A Prefeitura de São Paulo criou um benefício polêmico que tem chamado atenção: procuradores municipais agora podem solicitar até R$ 22 mil a cada três anos para comprar produtos eletrônicos de uso pessoal. O subsídio, apelidado informalmente de auxílio-iPhone, é custeado por honorários advocatícios pagos por pessoas ou empresas que perderam ações judiciais contra a cidade.
O que é o tal do “auxílio-iPhone”?
Apesar do nome que remete ao smartphone da Apple, o valor liberado não é exclusivo para iPhones. O benefício cobre uma lista com mais de 40 eletrônicos — incluindo tablets, notebooks, monitores, teclados mecânicos, mouses gamers, Kindles e até adaptadores. Modelos de iPhone de R$ 10 mil e MacBooks de R$ 16,5 mil são alguns dos campeões de reembolso, segundo informações obtidas pelo portal UOL.
O processo é simples: o procurador realiza a compra, apresenta a nota fiscal e solicita o reembolso junto à Procuradoria-Geral do Município (PGM). Não há exigência de justificativa técnica. O único critério é permanecer no cargo por pelo menos dois anos após o ressarcimento.
Quem paga a conta?
A verba usada para esse tipo de despesa não vem diretamente do orçamento público tradicional, segundo a PGM. O recurso é formado por honorários recebidos em ações judiciais vencidas pela prefeitura e por parte do valor arrecadado em dívidas pagas por contribuintes. A justificativa é que esses recursos pertencem à categoria dos procuradores e, por isso, podem ser destinados à compra de equipamentos pessoais usados no exercício das funções.
Esse entendimento tem como base uma mudança feita no Código Civil em 2015, que passou a permitir o pagamento de honorários a advogados públicos. No entanto, há controvérsia jurídica. Em 2019, o Supremo Tribunal Federal (STF) decidiu que a soma entre salário e honorários não pode ultrapassar o teto do funcionalismo, hoje fixado em R$ 46.366,19.
Quanto isso custa?
Atualmente, São Paulo tem 397 procuradores municipais na ativa. Se todos solicitarem o reembolso, o impacto financeiro pode ultrapassar R$ 8 milhões em um único ciclo de três anos.

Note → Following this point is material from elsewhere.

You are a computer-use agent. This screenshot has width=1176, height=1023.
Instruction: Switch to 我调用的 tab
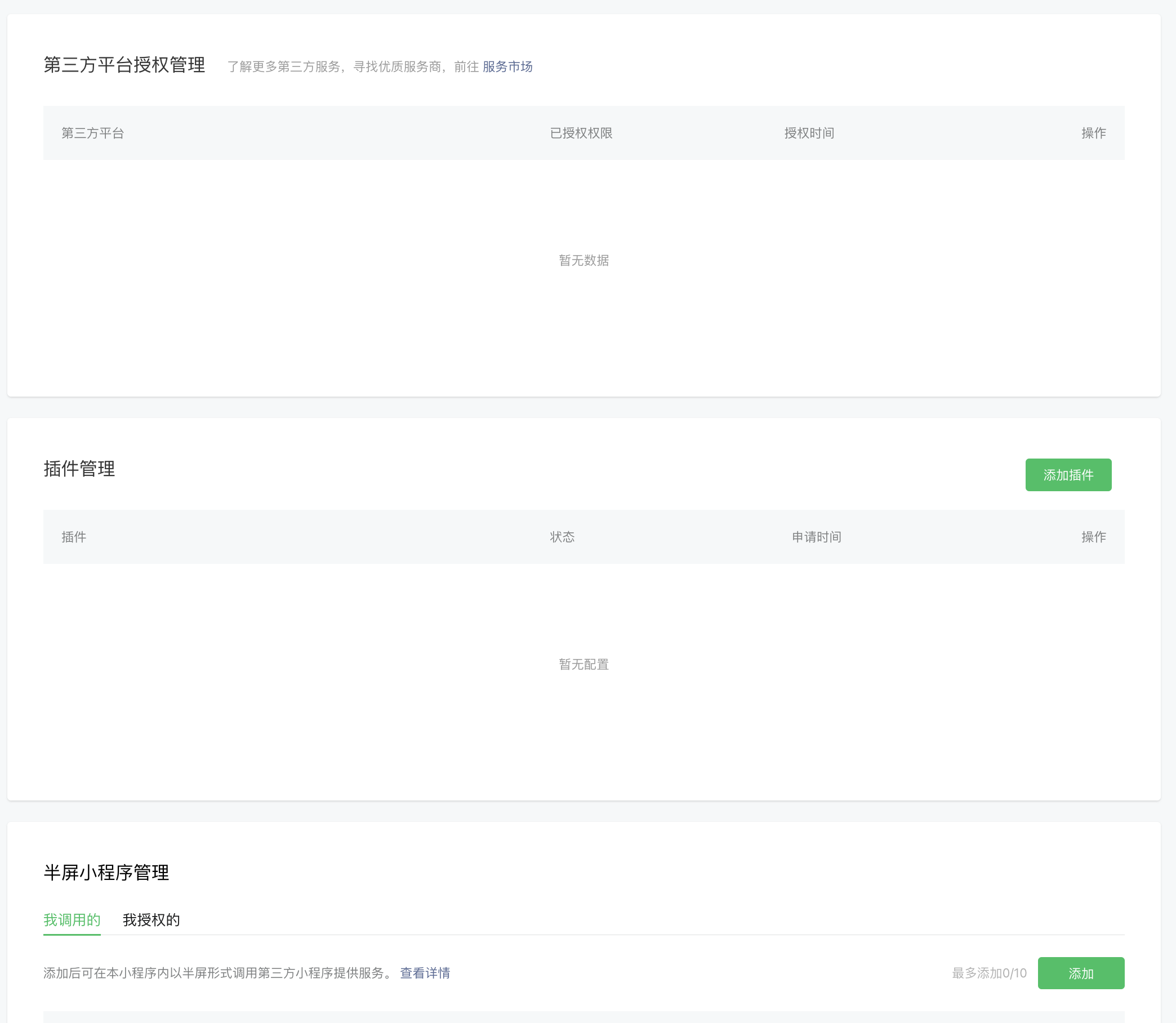(72, 920)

Entre os reembolsos já realizados, destaca-se o do secretário da Fazenda, Luis Arellano, que também atua como procurador de carreira. Ele gastou R$ 22,3 mil com um iPhone 15, um MacBook Air e um adaptador. Em outros casos, foram reembolsadas compras de monitores gamer, celulares de alto valor e kits completos de periféricos, somando cifras semelhantes.

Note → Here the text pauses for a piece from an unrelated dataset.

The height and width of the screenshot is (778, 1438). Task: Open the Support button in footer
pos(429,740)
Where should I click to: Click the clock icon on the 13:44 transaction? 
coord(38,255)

Críticas e reação política
A iniciativa foi alvo de críticas de parlamentares e gerou questionamentos sobre o uso privado de uma verba que, embora juridicamente classificada como honorária, ainda tem origem em receitas geradas a partir da atuação do poder público.
A deputada federal Tabata Amaral (PSB-SP) acionou o Ministério Público pedindo a revogação do benefício, classificando a prática como um desvio do propósito público desses recursos. Ela também relacionou o caso ao atual prefeito Ricardo Nunes (MDB), com quem disputou as eleições municipais de 2024.

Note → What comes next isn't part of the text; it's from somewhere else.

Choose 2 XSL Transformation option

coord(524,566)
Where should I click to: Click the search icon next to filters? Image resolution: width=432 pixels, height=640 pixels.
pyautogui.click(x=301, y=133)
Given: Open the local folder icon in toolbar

É um absurdo o que estão fazendo com o seu dinheiro.
A PGM de São Paulo achou razoável criar um “auxílio-iPhone” de R$ 22 mil para seus membros – a elite do funcionalismo, que já recebe, em média, R$ 46 mil por mês.
O nome disso é apropriação privada de recursos públicos. pic.twitter.com/vuTDfJ94lB
— Tabata Amaral (@tabataamaralsp) May 14, 2025
Em nota, a PGM argumenta que, embora a prefeitura forneça computadores para uso nas dependências institucionais, os demais equipamentos usados pelos procuradores no trabalho remoto ou externo não são contemplados. Assim, a compra de aparelhos de uso pessoal seria necessária para manter a produtividade dos advogados públicos.
Mesmo com a explicação, o embate permanece. A discussão envolve não apenas os valores envolvidos, mas também o princípio da razoabilidade e da moralidade no uso de verbas com alguma vinculação à esfera pública. Para muitos críticos, o benefício representa mais um episódio da série de penduricalhos que fazem com que salários ultrapassem o teto legal.